Quanto ao controle químico da mancha zonada, pulverizações com clorotalonil, mancozeb e maneb ou cupro-orgânicos são os mais recomendados, segundo Robbs & Viegas (1978), citados por Cruz Filho & Pinto (1982). Pode-se encontrar, ainda, outros trabalhos, como os de Peterlevitz (1982) e de Silva et al. (1982). Porém, tem-se observado que, sob condições epidêmicas, a doença é de difícil controle químico (Moretto et al., 1993).

Uma outra alternativa de controle que tem sido estudada no controle dessas doenças é a utilização de produtos biocompatíveis (bicarbonatos e óleos), estudados por Han (1990), Horst et al. (1992) e Ziv & Zitter (1992). Tais produtos, em razão da baixa toxicidade em mamíferos e mínima interferência ao meio ambiente, vêm tornando-se interessantes no controle de fungos em hortaliças.

Diante do exposto, o presente trabalho teve como objetivo avaliar o efeito do bicarbonato de sódio e do óleo vegetal no controle da pinta-preta em tomateiro e no controle da mancha-zonada em pepino.

 

MATERIAL E MÉTODOS

Os experimentos foram realizados em condições de campo na Faculdade de Ciências Agrárias e Veterinárias, UNESP, Câmpus de Jaboticabal (SP), com a cultivar de tomate Jumbo AG-592 e com a cultivar híbrida de pepino, Premier. A obtenção de mudas, transplante, tratos culturais, adubação e irrigação, seguiram a recomendação de Churata-Masca (1980) e de Alvarenga et al. (1982), para a cultura de tomate e de pepino, respectivamente. O delineamento experimental adotado foi blocos casualizados com quatro repetições, sendo que as parcelas foram constituídas por quarenta plantas espaçadas de 1,0 x 0,25 m para o tomate e de 1,0 x 0,50 m para o pepino. O sistema de condução da cultura do tomateiro foi o de "meia-estaca", proposto por Belfort (1979), fazendo-se a poda da haste principal após quatro cachos, com tutoramento vertical.

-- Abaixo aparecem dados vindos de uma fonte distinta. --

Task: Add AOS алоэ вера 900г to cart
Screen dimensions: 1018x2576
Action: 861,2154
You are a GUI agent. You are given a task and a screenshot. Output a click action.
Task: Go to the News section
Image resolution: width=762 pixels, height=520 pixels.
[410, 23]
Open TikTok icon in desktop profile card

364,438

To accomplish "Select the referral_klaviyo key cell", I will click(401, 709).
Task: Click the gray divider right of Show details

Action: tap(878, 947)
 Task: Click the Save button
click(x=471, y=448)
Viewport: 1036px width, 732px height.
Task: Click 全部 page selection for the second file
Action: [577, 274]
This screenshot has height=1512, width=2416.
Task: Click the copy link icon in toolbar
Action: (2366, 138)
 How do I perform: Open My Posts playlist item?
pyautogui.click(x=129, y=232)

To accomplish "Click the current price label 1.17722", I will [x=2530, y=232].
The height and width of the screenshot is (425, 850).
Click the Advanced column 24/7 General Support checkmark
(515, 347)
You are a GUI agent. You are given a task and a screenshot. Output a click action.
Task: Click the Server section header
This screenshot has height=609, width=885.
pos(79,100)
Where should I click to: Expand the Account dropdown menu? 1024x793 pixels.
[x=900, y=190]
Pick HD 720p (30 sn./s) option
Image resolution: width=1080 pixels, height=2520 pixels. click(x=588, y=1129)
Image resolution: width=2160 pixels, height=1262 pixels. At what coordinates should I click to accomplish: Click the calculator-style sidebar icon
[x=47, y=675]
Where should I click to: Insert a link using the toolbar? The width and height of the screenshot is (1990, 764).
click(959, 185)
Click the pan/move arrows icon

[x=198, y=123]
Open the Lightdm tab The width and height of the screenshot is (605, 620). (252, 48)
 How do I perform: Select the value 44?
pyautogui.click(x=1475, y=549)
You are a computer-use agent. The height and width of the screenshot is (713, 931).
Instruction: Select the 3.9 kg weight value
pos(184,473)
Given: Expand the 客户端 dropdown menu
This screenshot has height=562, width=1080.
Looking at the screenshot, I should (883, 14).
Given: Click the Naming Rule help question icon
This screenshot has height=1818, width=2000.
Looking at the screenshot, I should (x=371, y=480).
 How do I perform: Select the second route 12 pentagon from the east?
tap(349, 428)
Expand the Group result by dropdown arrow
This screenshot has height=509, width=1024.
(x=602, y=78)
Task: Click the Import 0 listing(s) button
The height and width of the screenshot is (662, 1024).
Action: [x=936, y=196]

Os tratamentos utilizados no experimento com a cultura do tomateiro foram: 1- testemunha (aplicação de água); 2- iprodione (0,75 g/l); 3- bicarbonato de sódio (10g/l); 4- óleo vegetal (10 ml/l); 5- bicarbonato de sódio (10g/l) + óleo vegetal (10ml/l); 6- bicarbonato de sódio (10g/l) + iprodione (0,75 g/l); 7- óleo vegetal (10ml/l) + iprodione (0,75 g/l). As pulverizações foram semanais, com início doze dias após o transplante, sendo feitas quatorze aplicações durante todo o ciclo da cultura.

Para a cultura do pepino, os tratamentos utilizados foram: 1- testemunha (aplicação de água); 2- benomil (0,5 g/l); 3- bicarbonato de sódio (5g/l); 4- bicarbonato de sódio (10 g/l); 5- bicarbonato de sódio (15 g/l). As pulverizações foram semanais, com início 22 dias após o transplante, sendo feitas nove aplicações durante todo o ciclo da cultura.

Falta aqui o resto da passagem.